With Thanksgiving this week, the school year will accelerate rapidly to close the calendar year and first semester. Right now, thoughts are already turning to academic or instructional changes needed for the second semester. To help, the Stride Professional Development Center will give you some ideas about how questions shape direction. 

If we are honest, sometimes, we choose not to ask a question because risk appearing foolish. Other times, we avoid a question because we fear or do not want to hear the answer. Either motivation is flawed because it reveals a deliberate, intentional choice to remain uniformed. A modernized version of an ancient proverb on this topic says, “He who asks is a fool for five minutes, but he who does not ask is a fool forever.” To gain direction, we must ask questions.
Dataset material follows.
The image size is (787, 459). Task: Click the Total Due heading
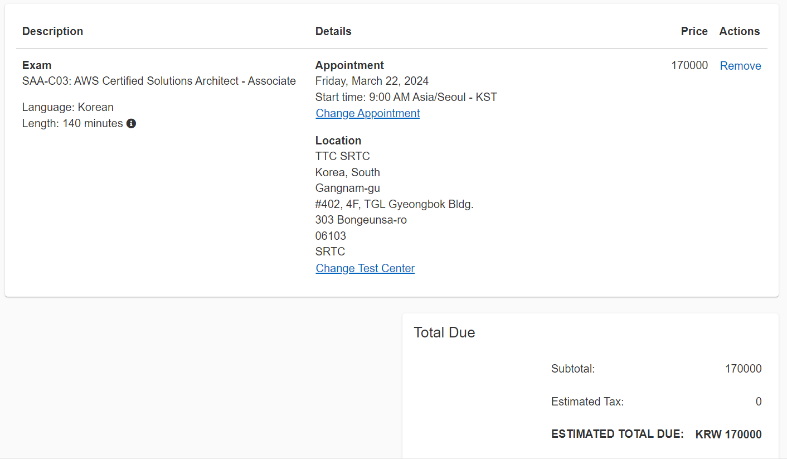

Let me share a personal example with the picture above. Back in 2016, I spent about 10 days in Montana with a friend and we were walking back to the truck (look in the center portion of the photo and you’ll see giant hay bales – that’s where we parked). It had been a long, hard day of slogging across some tough terrain. I needed to set my mental state due to fatigue and assumed it would be easy due to the flat prairie we covered. I assumed and I failed ask a question. The photo shows the work we still had to do – descend into this canyon, follow a stream, cross it, and then climb back uphill to reach the path leading us to the truck. Upon reaching this spot. I was spent. I felt deceived. Yet, I realized it was my fault. Simply, I failed to seek directions through questions.

If you are choosing not to ask questions, then you exist within the realm of assumptions. To be honest, assumptions rarely lead to the right answers that provide clear direction. Average people operate based upon assumptions and, as a result, they maintain the status quo. You see, questions have the power to enlighten both the one asking and the one receiving the question. Think about that! By simply stepping outside of your, personal comfort zone, you create an opportunity of learning for you AND others.

In closing, remember that reflection leads to questions and, together, they create direction.